GWT, Robots.txt Update Timing - Sitemaps, Meta Data, and robots.txt forum at WebmasterWorld - WebmasterWorld

Forum Moderators: goodroi

Message Too Old, No Replies

GWT, Robots.txt Update Timing

How long might it typically take for Google Webmaster Tools to update?

edgeportals

5:16 pm on Jul 26, 2010 (gmt 0)

10+ Year Member

Looking for some expert opinions on the following:

I recently updated my website for my services-based business and have been trying to actively market it using AdWords. I've been having difficulty with the Ad Quality (not my question). After checking Google Webmaster Tools for that domain, I realized that it was including a subdirectory on my domain that included a dev-version of a client's website. Thus those keywords were completely monopolizing Google's view on my domain's new website.

I've since updated the robots.txt file to exclude this directory (which GWT shows, and the robots.txt tester confirms).

The source of the problem was a few links that didn't get updated by the client when they published their website on their domain (thus, it linked back to my domain and that dev directory). Those links have since been removed.
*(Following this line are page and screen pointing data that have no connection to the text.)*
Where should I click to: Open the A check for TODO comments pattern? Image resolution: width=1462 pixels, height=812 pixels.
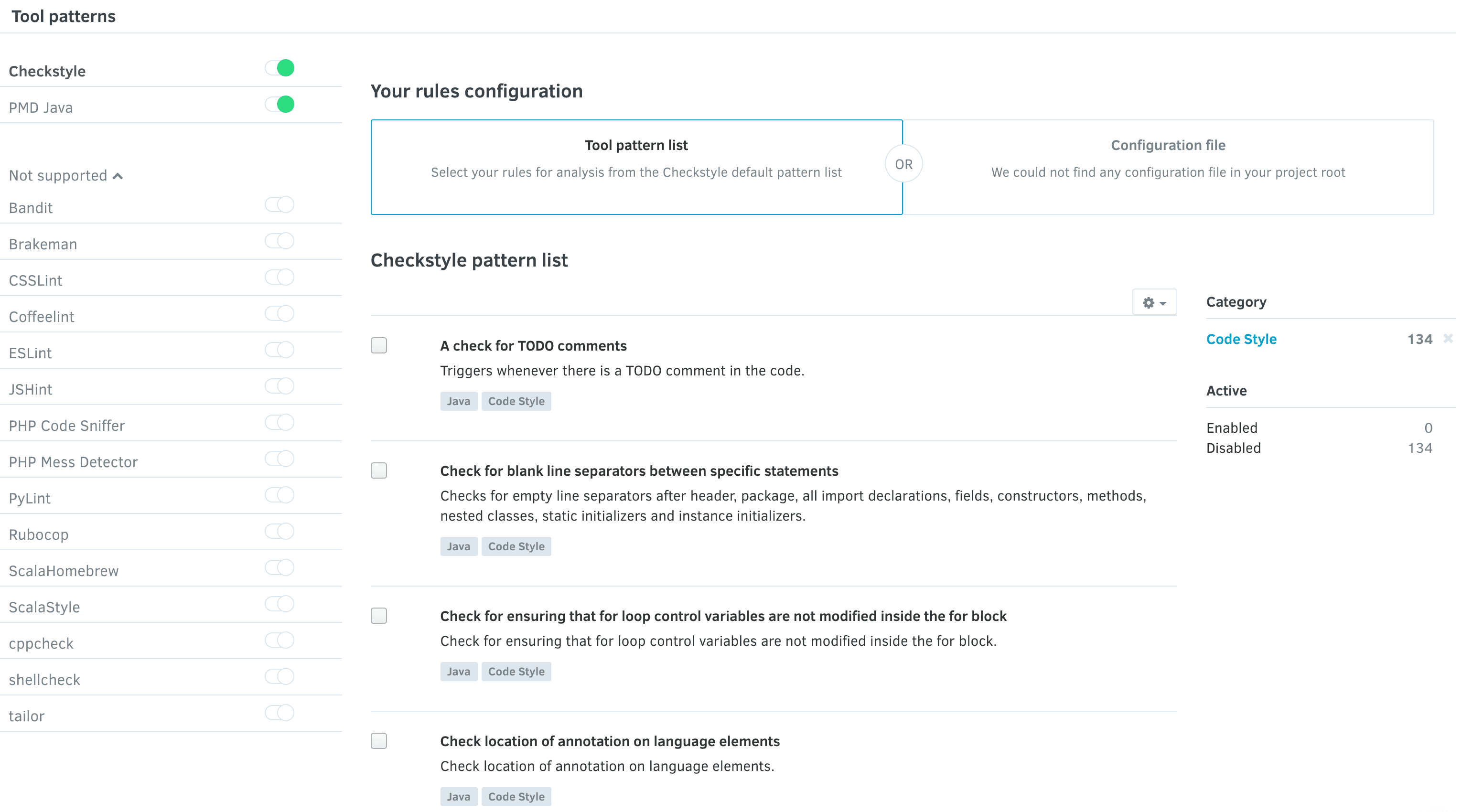click(533, 345)
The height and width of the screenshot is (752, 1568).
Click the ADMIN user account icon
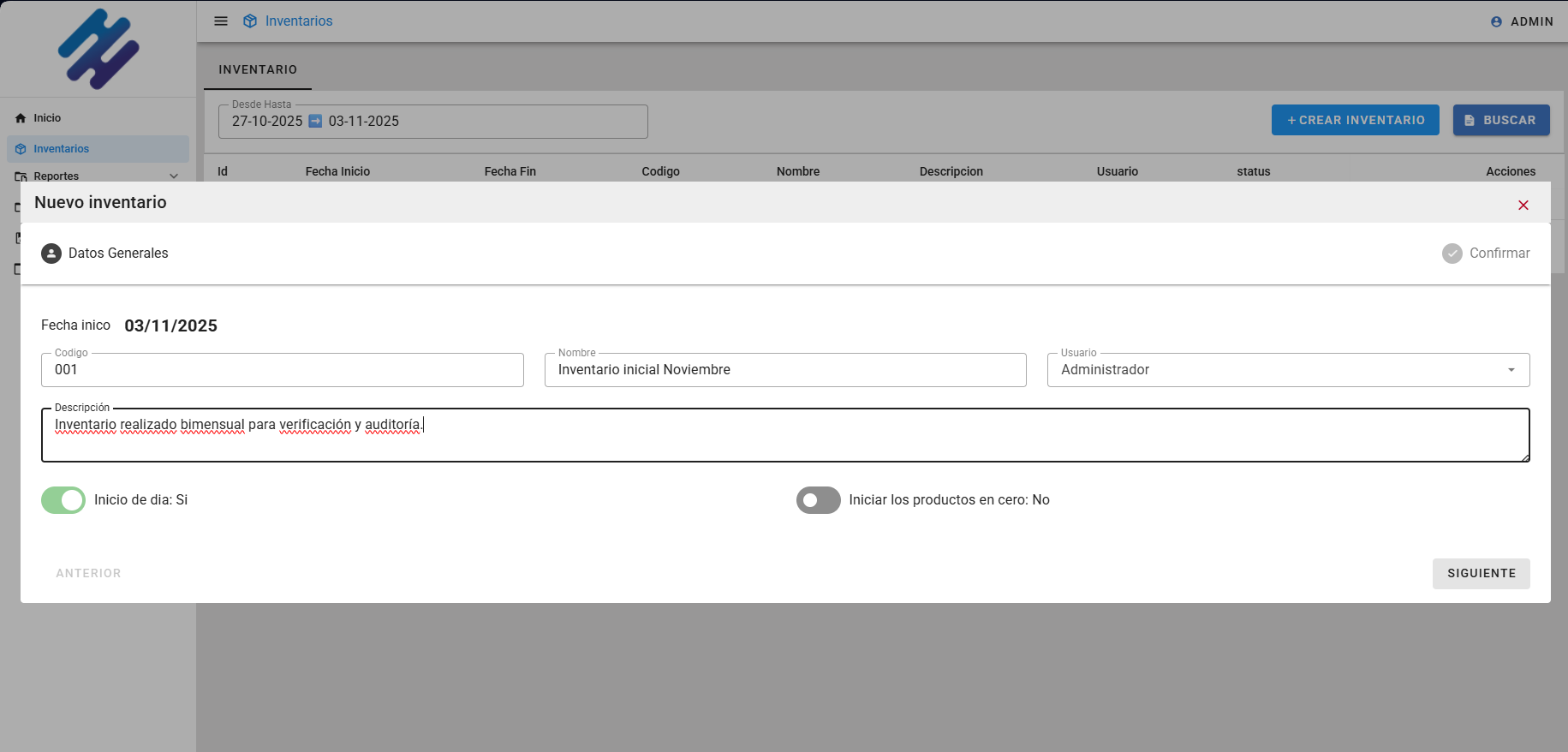point(1496,22)
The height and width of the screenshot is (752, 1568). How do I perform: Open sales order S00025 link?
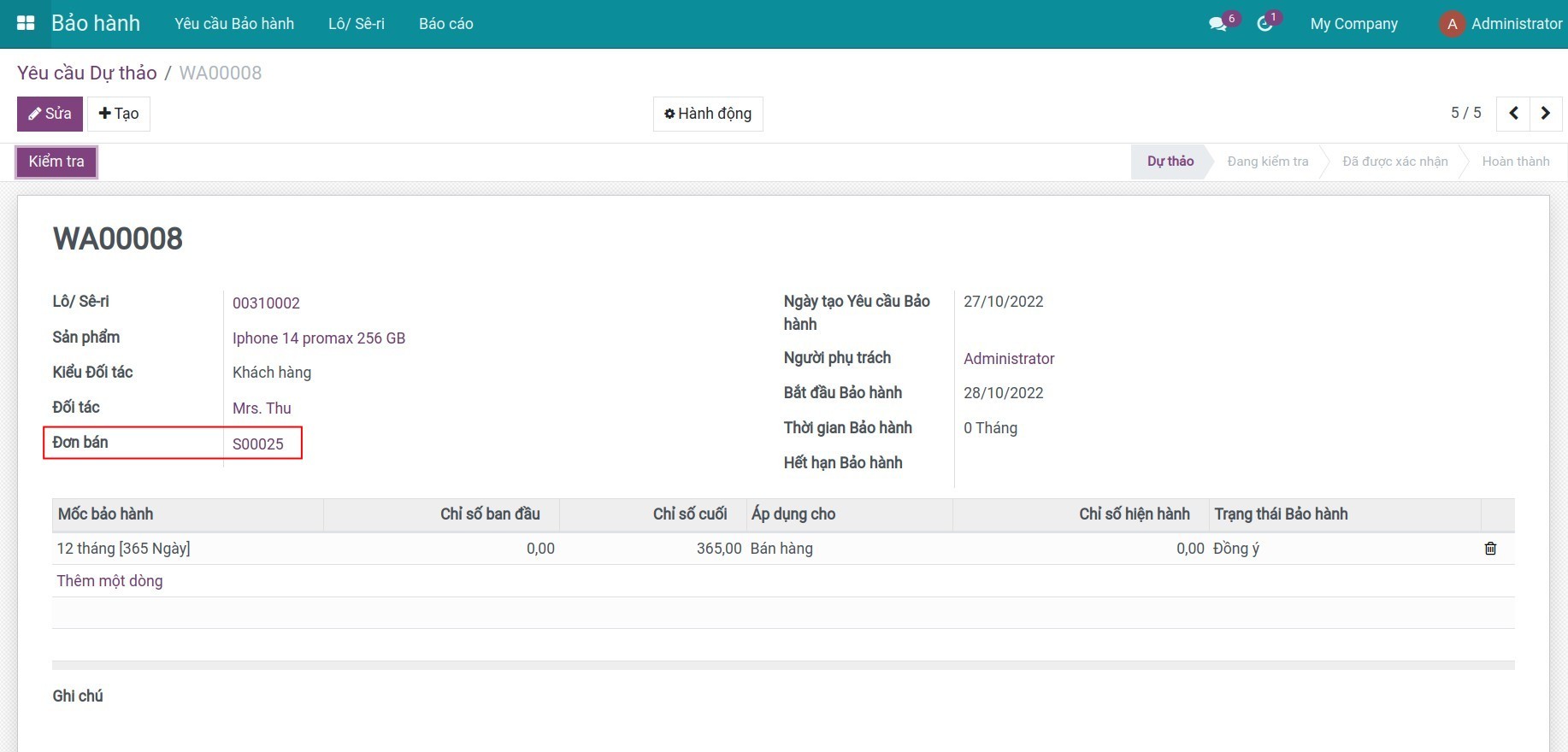click(x=258, y=444)
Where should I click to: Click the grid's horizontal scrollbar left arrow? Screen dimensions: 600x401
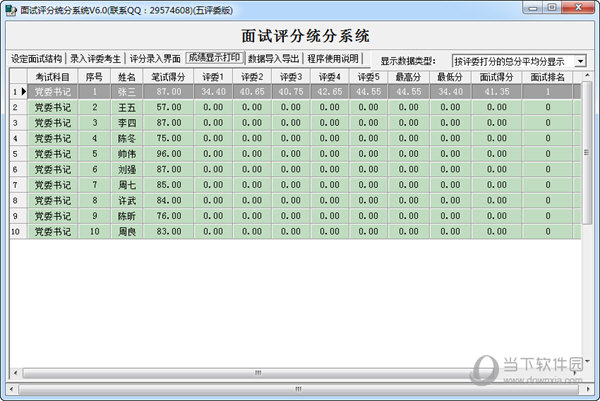[x=14, y=372]
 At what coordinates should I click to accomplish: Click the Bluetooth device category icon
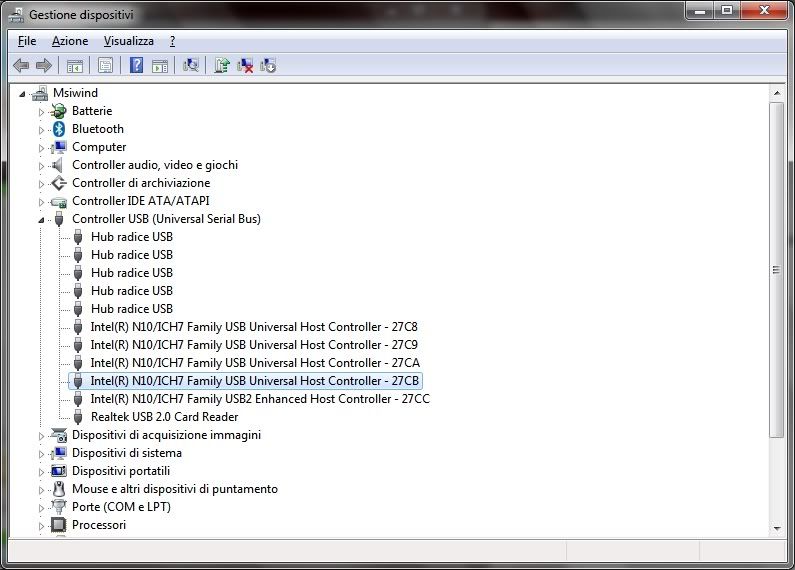pos(60,129)
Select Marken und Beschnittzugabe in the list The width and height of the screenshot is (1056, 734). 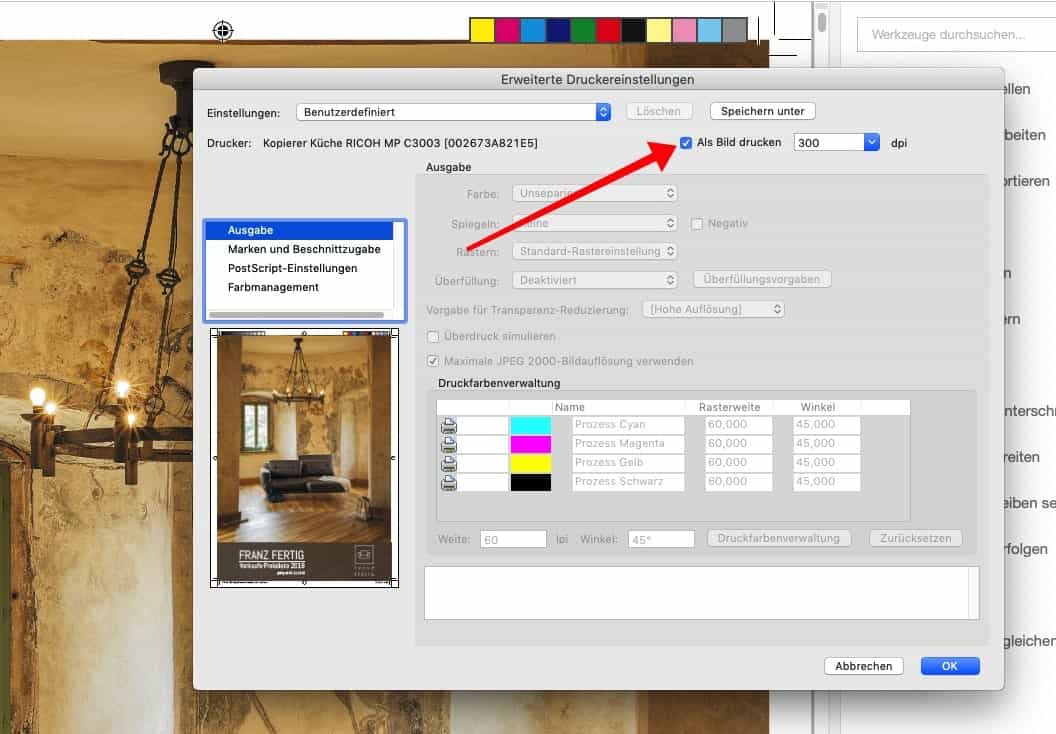304,249
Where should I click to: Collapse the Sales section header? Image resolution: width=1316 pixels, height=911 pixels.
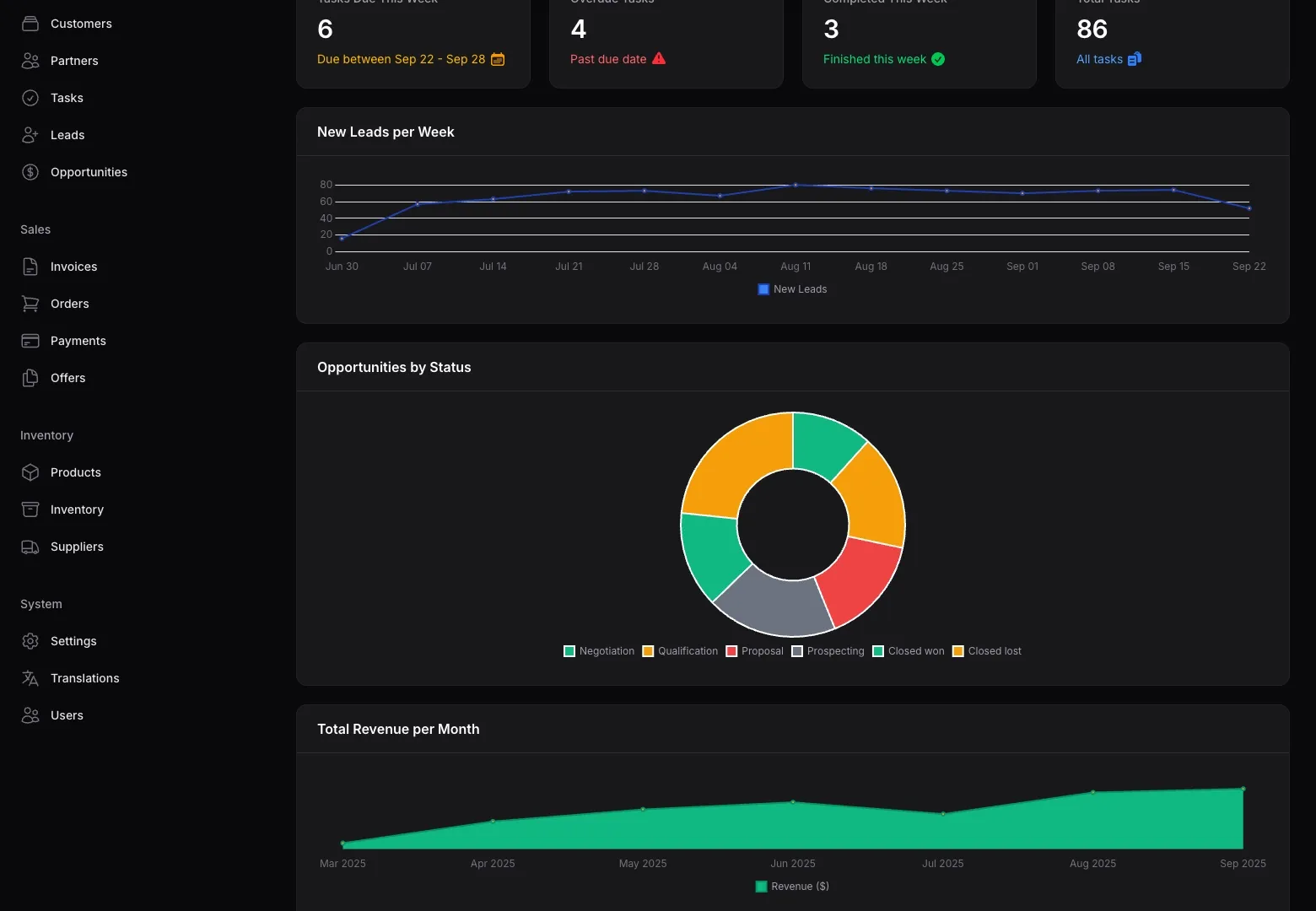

They no longer appear in Google's cache, but a "site:domain mydomain" search of the client's domain still comes up with those pages in the results (despite the fact that both the cache and live site no longer show those links).

So, my problem, I think, is that Google is still associating the keywords from that subdirectory/client website with my domain's website. Which, I believe, is skewing my AdWords quality valuation significantly.

GWT shows Crawl errors for pages under that directory now. The new sitemap has been accessed. But the keywords list still shows the bad keywords.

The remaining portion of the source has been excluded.